Vous n'avez pas été à la soirée G.[3] c'était fort prudent & ce qui me fait surtout grand plaisir c'est que cela [ ] vous a pas fait trop de chagrin, c'est très bien.
Hier déjà j'avais reçu la grande nouvelle de Nancy & me réjouissais de vous la raconter lorsque ta lettre de ce matin me dit que cela vous est déjà connu.
Comme toi je n'en reviens pas & ne comprends pas Mme Eugène[4] d'avoir consenti à marier sa fille[5] de 18 ans à peine.

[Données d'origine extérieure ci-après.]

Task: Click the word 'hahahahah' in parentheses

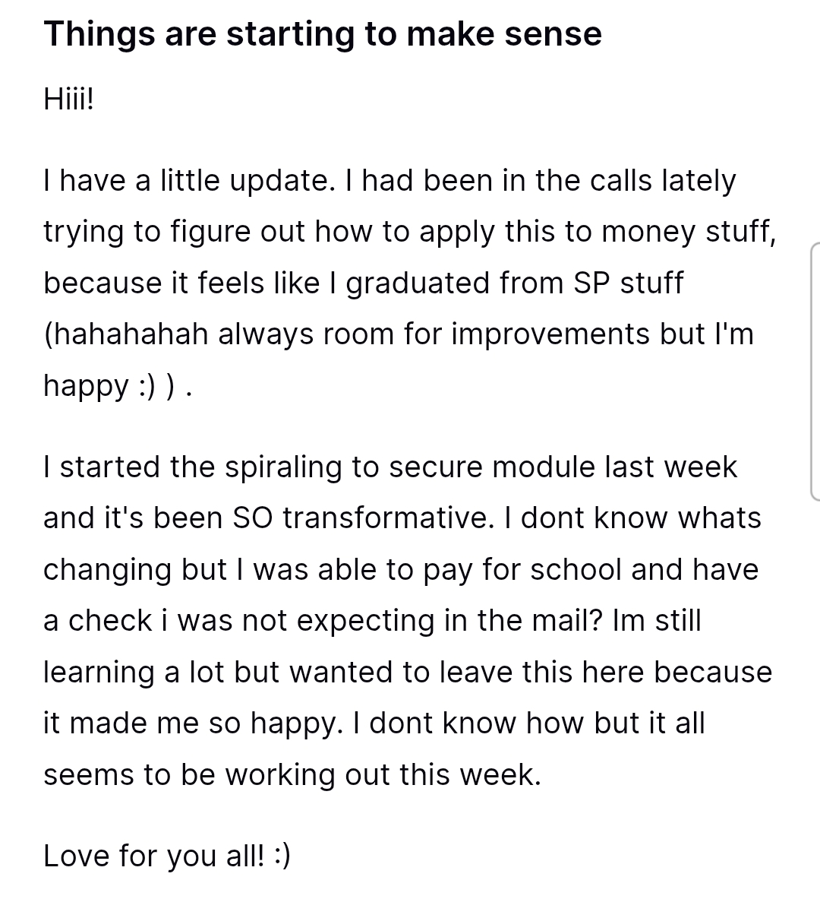Action: coord(131,334)
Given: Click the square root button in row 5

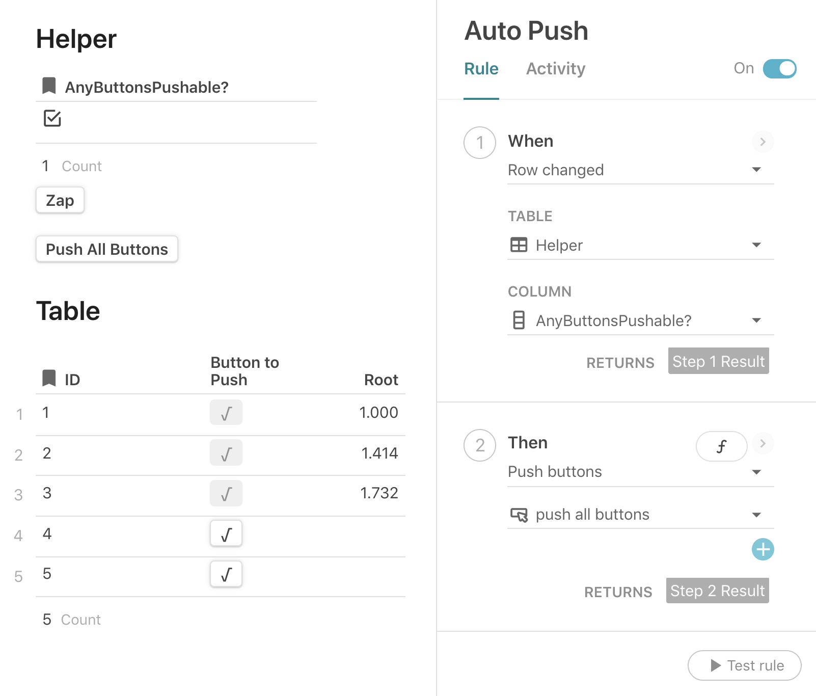Looking at the screenshot, I should point(226,574).
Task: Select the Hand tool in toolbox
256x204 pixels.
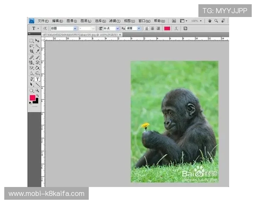Action: click(x=32, y=90)
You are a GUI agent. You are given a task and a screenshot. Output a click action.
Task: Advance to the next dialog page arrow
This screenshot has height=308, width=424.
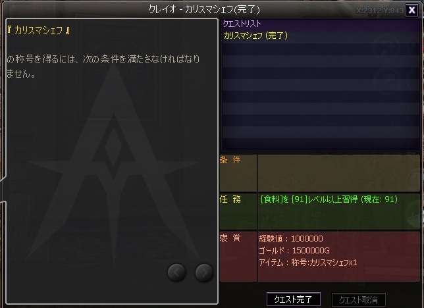[x=204, y=272]
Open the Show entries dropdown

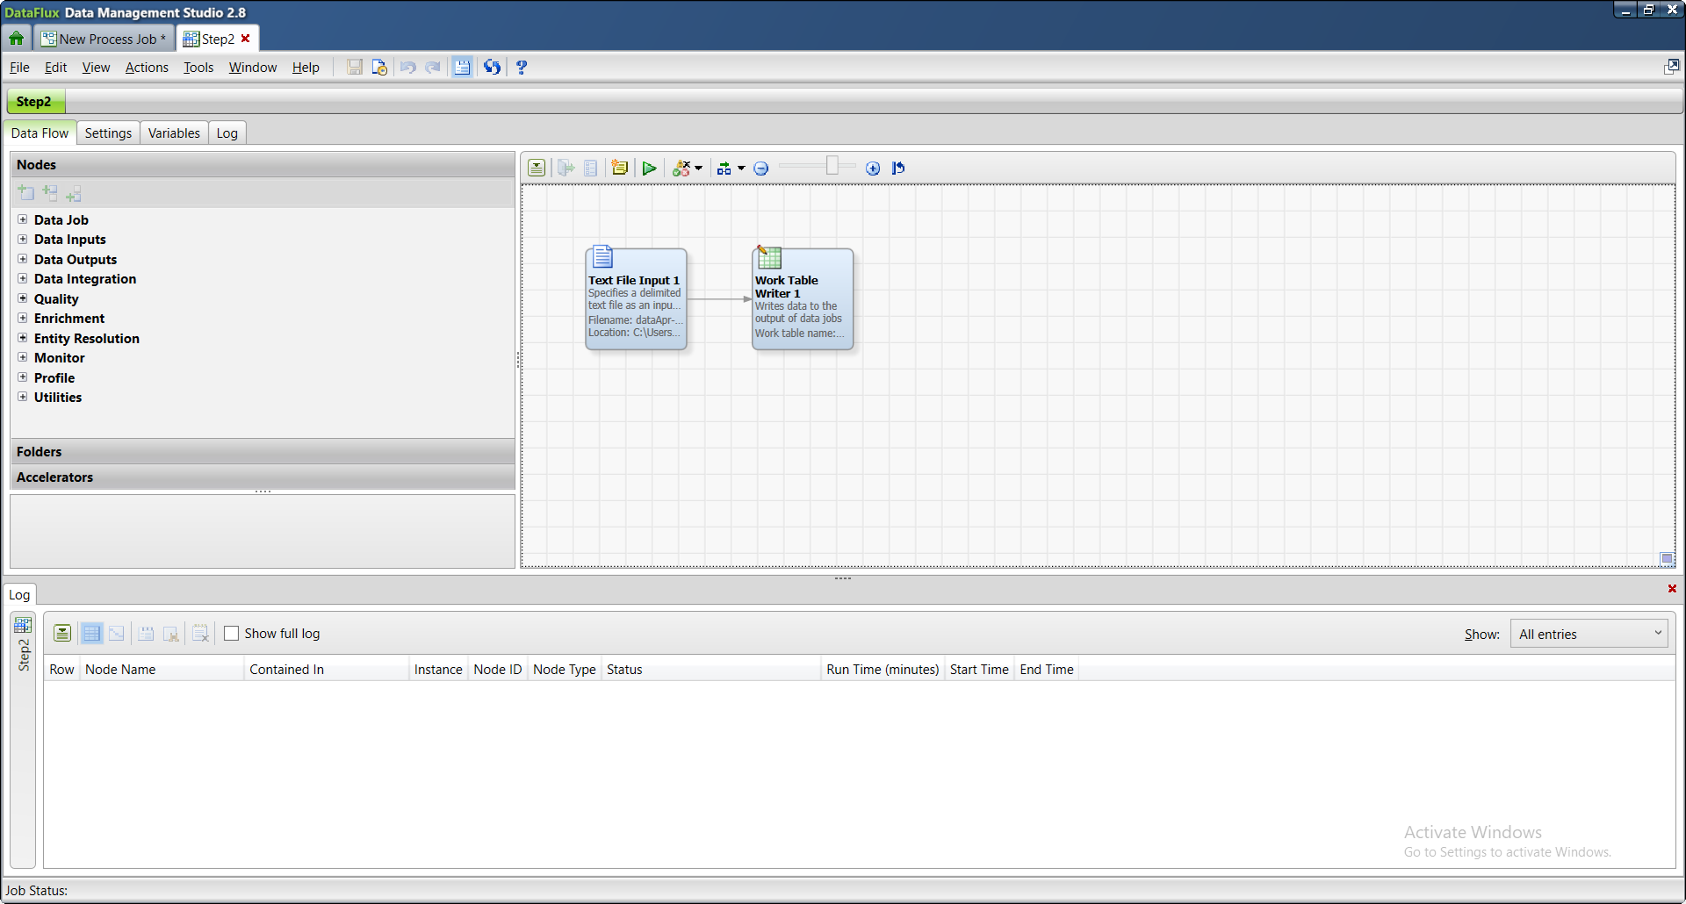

Je ne puis me l'expliquer que par le parti riche qui s'est présenté & que l'on ne pouvait reculer davantage. l'on va marier là deux bébés, car le garçon de 23 ans aura encore besoin d'un bon tuteur pour apprendre à se conduire. Il est permis de tomber des nues lorsqu'une pareille nouvelle se décroche d'une lettre sans autre avertissement.
Je voudrais pouvoir t'annoncer quelque projet pareil pour vos amies[6], mes voisines, il paraît que la maman[7] s'en inquiète beaucoup mais il n'y a rien que je sache.
Elles ne doivent pas le regretter cependant, car ces Demoiselles s'amusent beaucoup & certainement une fois mariées, il n'en sera plus de même. du reste je crois que c'est la maman seule qui porte ces soucis-là, car la jeunesse je pense n'y pense guère.
Il paraît que le concert de Mulhouse a été des mieux réussi. Beaucoup d'artistes de Bâle & environs ont prêté leur concours ; Marie[8] est rentrée ravie de son séjour à Mulhouse Samedi & Dimanche. Par contre sa mère Mme Stackler[9] était restée ici pour garder Maison & Enfant[10] et était elle-même très souffrante.
J'ai eu hier la visite de Sœur Bonaventure qui est venu visiter un malade. elle est restée une bonne heure avec moi, c'était un Dimanche & nous étions bien tranquilles à causer, comme elle voit bien & qu'elle a beaucoup vu, sa conversation est toujours agréable malgré la langue !
Ma dernière lettre devait vous annoncer un envoi de poires, mais la caisse quittant Vendredi grande vitesse doit avoir devancé le présent avis. J'ai laissé faire le Jardinier[11] & Thérèse[12] & n'ai pas idée de ce que l'on vous adresse. Comme tu es le grand maître du fruitier cela te donnera quelque occupation & préoccupations ?
Il ne fait pas froid, & il n'y a que les sommets des Montagnes qui aient conservé la neige. Il gèle un peu de sorte que l'on peut se promener sans trop de boue.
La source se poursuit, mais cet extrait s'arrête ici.